外食の潮流を読む(123)物語コーポレーションが新宿西口に250席の店を出店し強さ発揮

2025.09.01 559号 13面

 物語コーポレーション(本社/愛知県豊橋市、代表/加藤央之)が、その成長の勢いを増している。同社の2024年6月期の売上げは1071億5600万円だったが、25年6月期は前期比113.4%の1215億3400万円を計画している。同社が大きく成長拡大路線に舵を切ったのは、1995年12月に郊外ロードサイドに「焼肉一番カルビ」(閉店済み)を出店したことが、その始まりと見られる。その後FC展開を行うようになり、さらに「丸源ラーメン」「お好み焼き本舗」「寿司しゃぶしゃぶ ゆず庵」と業態を増やしていった。

 郊外ロードサイドで大箱店を展開し、いずれの店も大繁盛だが、これらの業態を都心にも出店。その端緒は「焼肉きんぐ」で、同浅草ROX店を22年5月に、「ゆず庵」は秋葉原店を24年11月にオープンした。

 この2つのブランドが6月末、新宿西口の大ガード近くの「新宿カレイドビル」6階に隣り合わせで出店した。この物件は以前スポーツジムが営業していて、「ゆず庵」96.35坪で124席、「焼肉きんぐ」は115.28坪で130席と、圧巻の広さである。ちなみに、「ゆず庵」「焼肉きんぐ」共に食べ放題で100分の時間制、オーダーはタッチパネルでテーブルバイキングである。

 郊外ロードサイド一本で展開していた当時、価格はメニューのグレードや品数で3タイプが設けられていた。それが、都心に出店するようになり、「都市型価格」を設けた。また「焼肉きんぐ」は都心に近い住宅地にも出店していて、「準都市型価格」を設定。それぞれのスタンダード(真ん中)の価格は、立地別に次のようになっている。

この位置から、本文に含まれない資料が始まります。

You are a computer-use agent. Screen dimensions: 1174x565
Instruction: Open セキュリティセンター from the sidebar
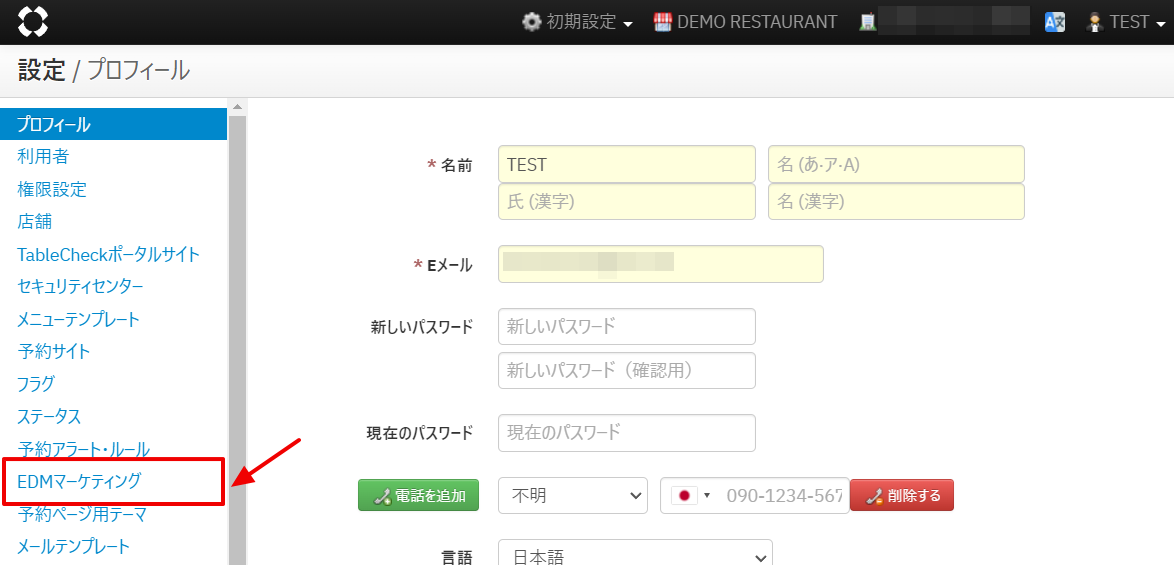(x=80, y=287)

 ・ゆず庵:郊外ロードサイド3608円、都心型3828円(*すべて税込み、幼児無料、小学生半額、60歳以上500円引き)

 ・焼肉きんぐ:郊外ロードサイド3608円、準都市型3380円、都市型3939円(*すべて税込み、幼児無料、小学生半額、60歳以上500円引き)※すべて8月時点の情報

 「焼肉きんぐ」「ゆず庵」共に、時間制食べ放題のオペレーションの中に、ロボットを導入することで提供方法の効率化を図っている。「焼肉きんぐ」では、配膳ロボットを21年1月から順次導入し、また、特急レーンも同年3月から導入している。新宿西口大ガード店でも現在、特急レーンを採用している。

 このように接客を効率化することによって、両店共に「おせっかいマスター」という人材を店内に配置することが可能になった。それは、「おいしい状態で食事をしていただく」ための存在である。単純作業はロボットが行い、感情労働は人間が行うということだ。

 この2つの店とも目的来店型で高めの料金設定だが、客はそれを容認して来店している。主要客層は、20代・30代の若者であり、「幼児無料」ということからヤングファミリーが多い。2つの店で250席を超える「新宿西口大ガード店」は、これから「新宿の名物」となっていくだろう。

 ◆ちば・てつゆき=柴田書店「月刊食堂」、商業界「飲食店経営」の元編集長。現在、フードサービス・ジャーナリストとして、取材・執筆・セミナー活動を展開。